Salta: un peón, con su vida atada al remedio más caro del mundo

José Pedro Vera es un joven peón que sufre hemoglobinuria paroxística nocturna (HPN), una enfermedad en la sangre poco frecuente que, sin medicación adecuada, es mortal. El tratamiento estándar, reconocido por la comunidad médico-científica internacional, se basa en la administración de Eculizumab (Soliris), el fármaco más caro del mundo.

La Obra Social del Personal de la Actividad del Turf (Ospat) se niega de todas las formas posibles a cubrir el tratamiento indicado por una médica especializada.

Intimada por la Justicia Federal de Salta hace más de tres meses, la obra social optó por afrontar las bajas multas diarias (astreintes) y persistir en su situación de incumplimiento, mientras a Vera la vida se le escapa como arena entre los dedos.

Lisandro Sastre Siladji, el abogado que patrocinó la acción de amparo, sostuvo que para prepagas y obras sociales como la que tiene Vera, la pandemia de COVID-19 se convirtió en otra excusa para consolidar sus incumplimientos. "De pronto, pacientes que necesitan acceder a medicaciones urgentes se encontraron con las obras sociales cerradas y sin ningún tipo de respuestas", advirtió.

El letrado, especializado en Derecho a la Salud, recordó que las astreintes son multas procesales en dinero que imponen los jueces ante el incumplimiento de alguna orden judicial. "En teoría, lo que se busca con este tipo de sanciones conminatorias es que el incumplidor, al ver afectado su patrimonio, desista de su actitud", aclaró, al cuestionar las exiguas multas diarias que se fijan en los amparos de salud. "Al ser tan bajos no llegan a influir en el ánimo contumaz de los incumplidores, de manera tal que les sigue siendo mucho más lucrativo incumplir que cumplir, sobre todo en medicamentos caros", puntualizó Sastre Siladji.

El abogado también aclaró que las astreintes no siempre son cobradas en forma efectiva. "Muchas veces se recurre a su morigeración para que las obras sociales y prepagas paguen menos o incluso nada", acotó.

Su par Juan Pablo Bento afirmó que es muy común que las personas que padecen algún problema de salud, o sus familiares, tengan que enfrentar un tortuoso camino lleno de obstáculos burocráticos para recibir las prestaciones médicas en tiempo y forma.

"Requisitos de todo tipo, a veces exigidos de forma arbitraria por las obras sociales, someten a los pacientes a demoras, malos tratos y situaciones de impotencia ante el rechazo de sus requerimientos, afectando su derecho a la salud", manifestó Bento.
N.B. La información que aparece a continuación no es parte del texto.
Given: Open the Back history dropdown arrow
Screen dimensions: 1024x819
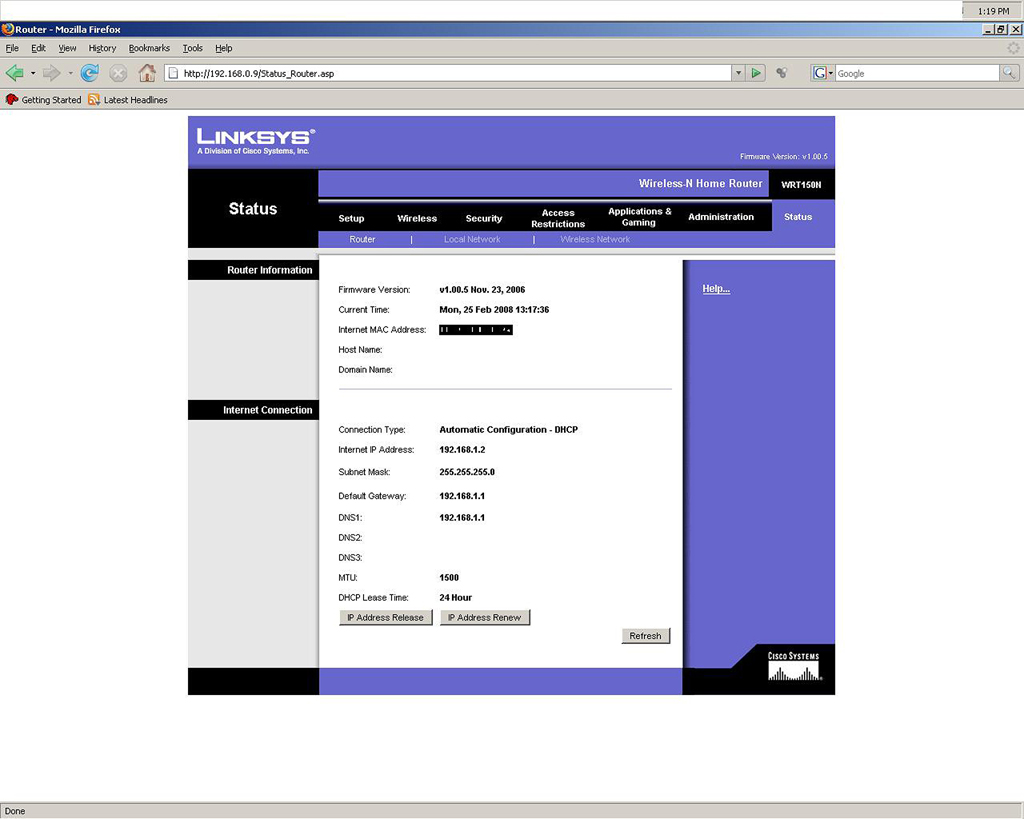Looking at the screenshot, I should pyautogui.click(x=32, y=73).
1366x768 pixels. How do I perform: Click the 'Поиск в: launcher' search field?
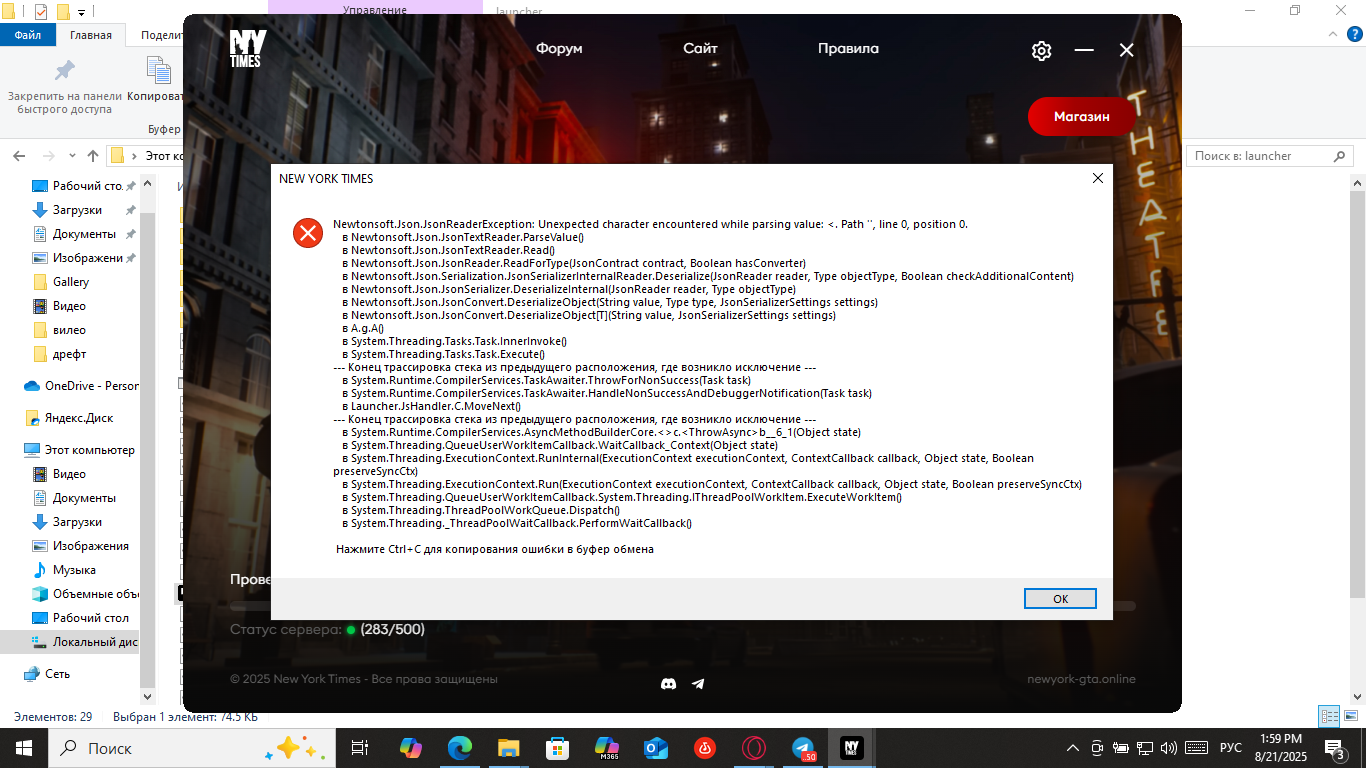[x=1258, y=156]
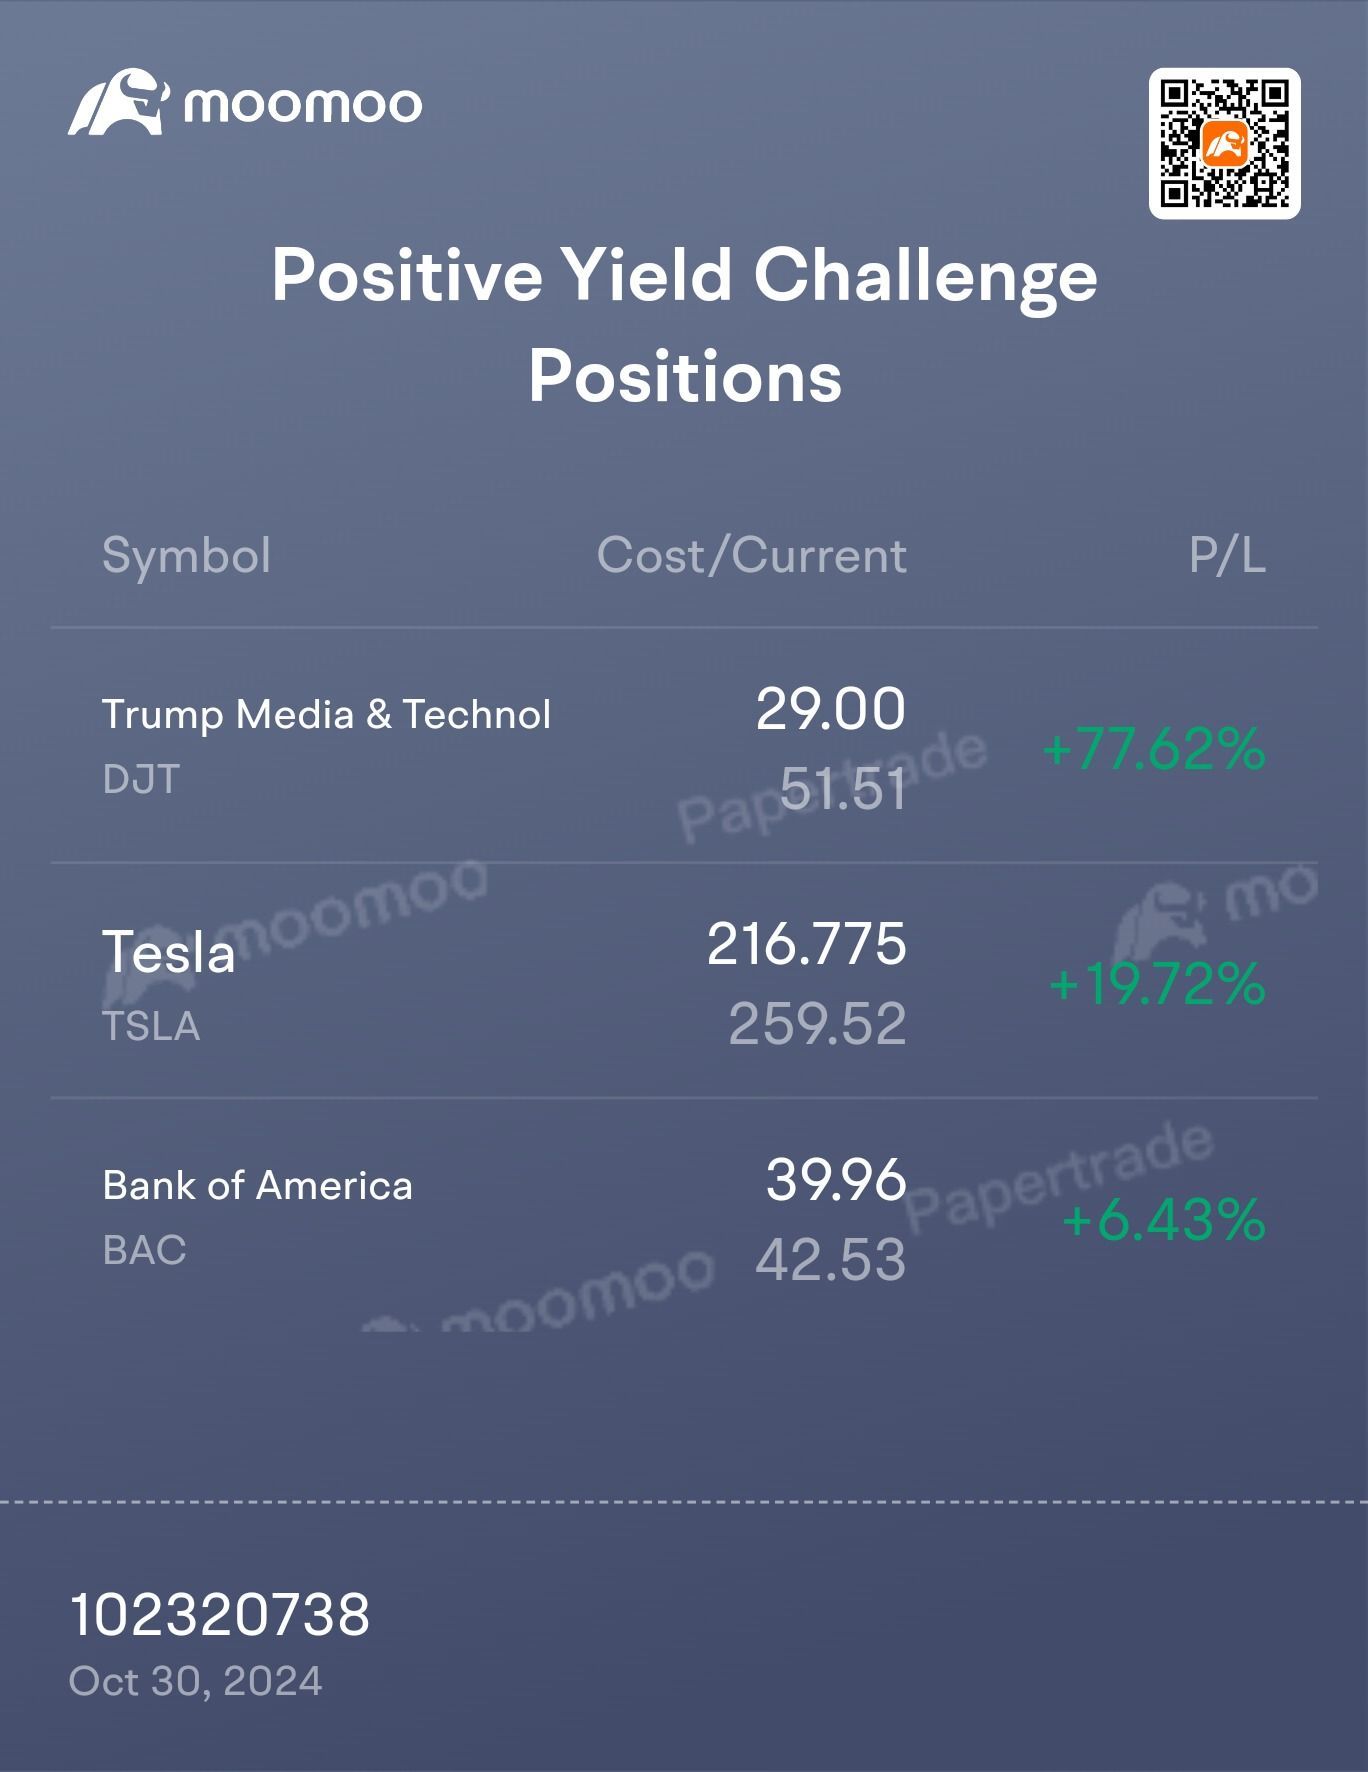This screenshot has width=1368, height=1772.
Task: Click the orange moomoo icon inside QR code
Action: click(x=1225, y=144)
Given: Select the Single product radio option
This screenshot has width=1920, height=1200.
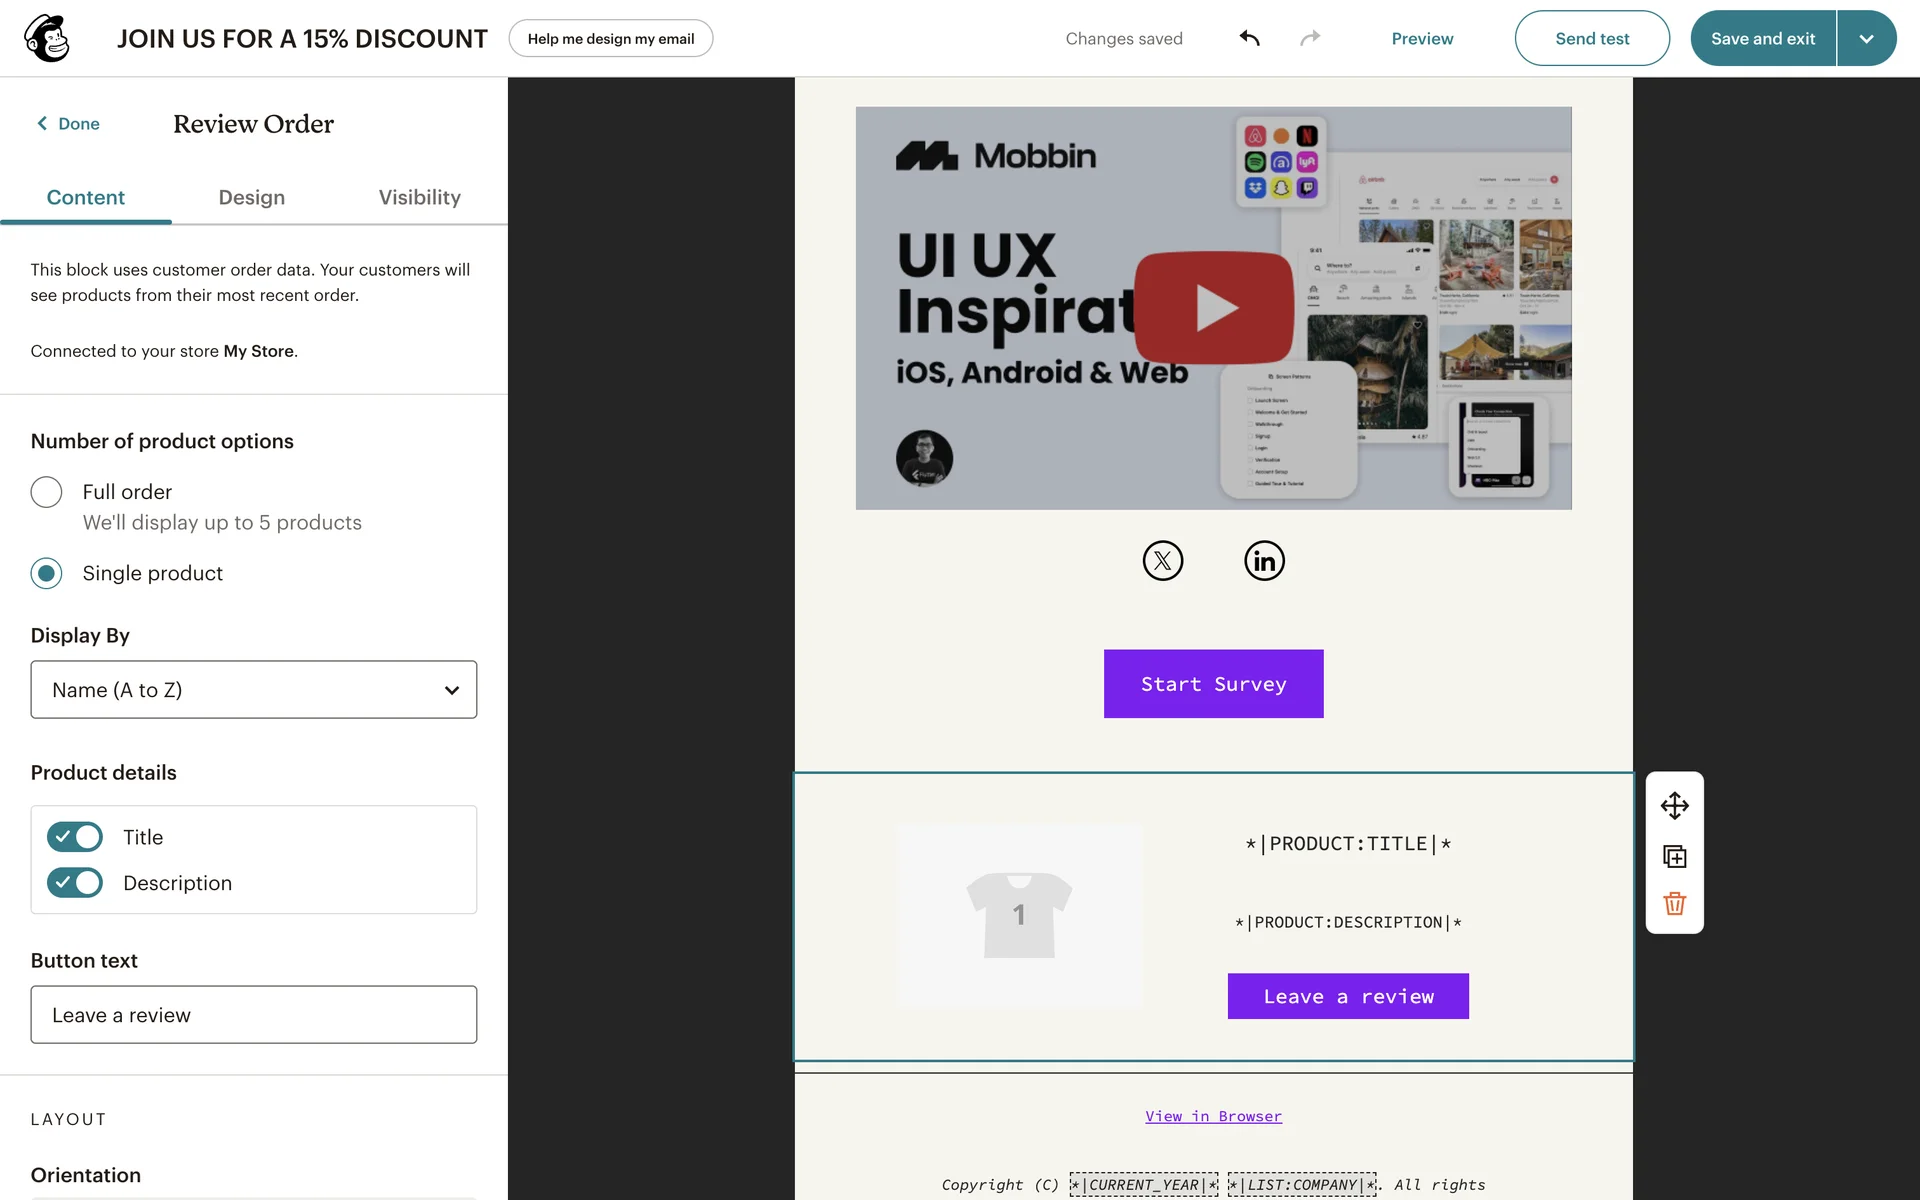Looking at the screenshot, I should (x=46, y=573).
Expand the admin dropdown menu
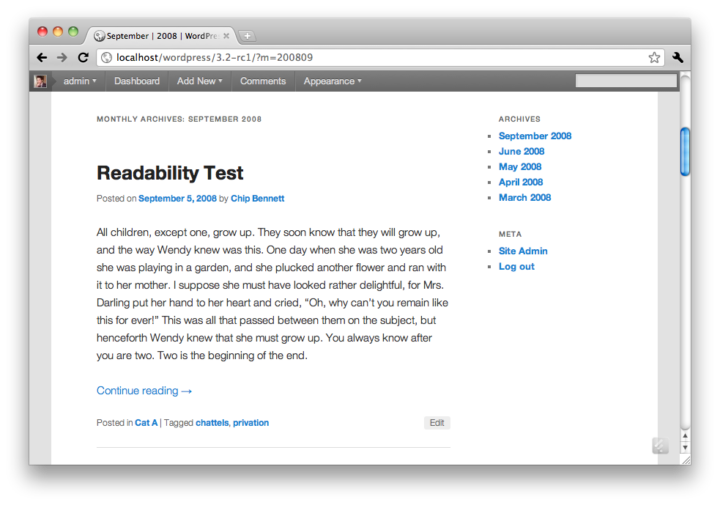This screenshot has width=720, height=505. pyautogui.click(x=80, y=81)
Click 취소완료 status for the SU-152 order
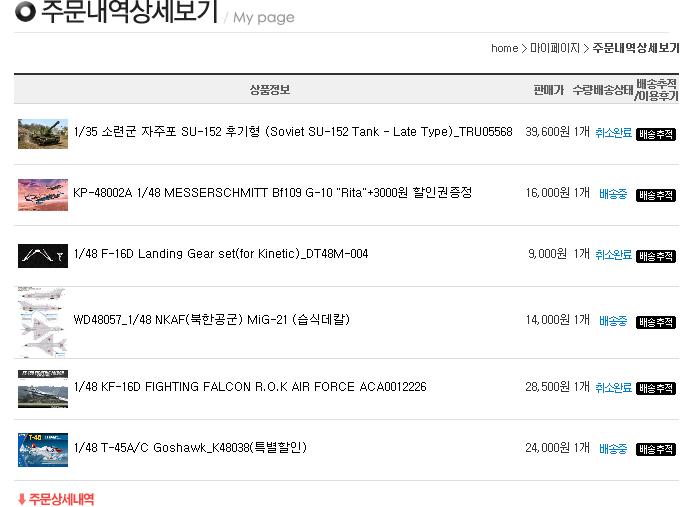Viewport: 695px width, 507px height. tap(613, 133)
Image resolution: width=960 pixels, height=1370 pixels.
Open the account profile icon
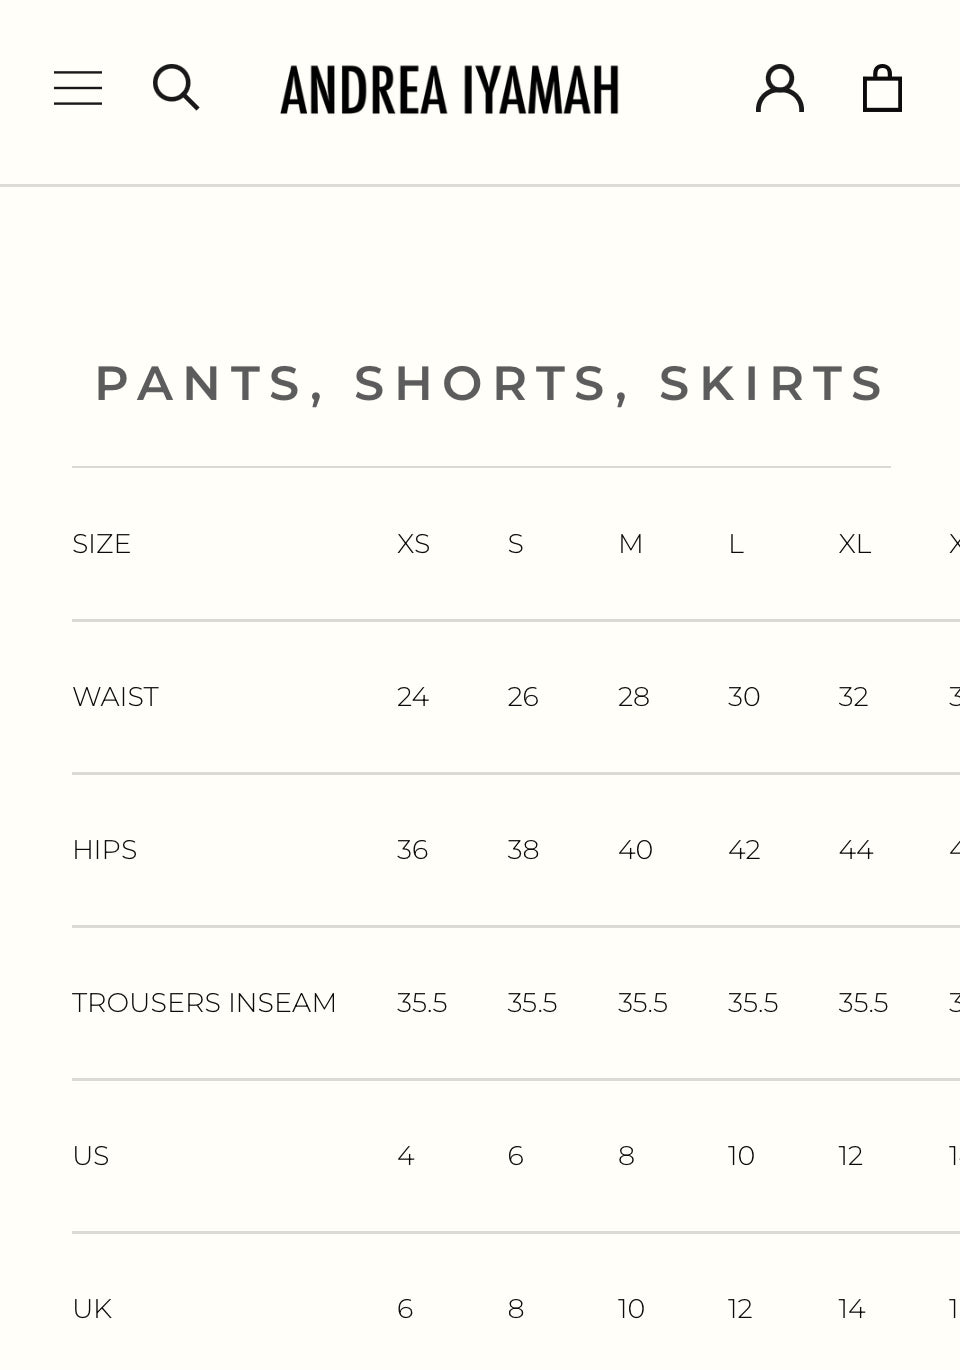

El joven abogado y periodista hizo notar que entre las obras sociales y sus afiliados también hay una relación de consumo que, por tanto, se encuentra amparada por la ley 24.240 de defensa del consumidor.

Bento precisó que los incumplimientos de las obras sociales son cada vez más frecuentes y extendidos, a pesar de que el derecho a la salud está constitucionalmente amparado. "Si bien el recurso de amparo sigue siendo una herramienta útil para garantizar el acceso a medicaciones, tratamientos y prestaciones médicas negadas o recortadas, existen casos en los que tampoco ha sido eficaz esta herramienta jurídica".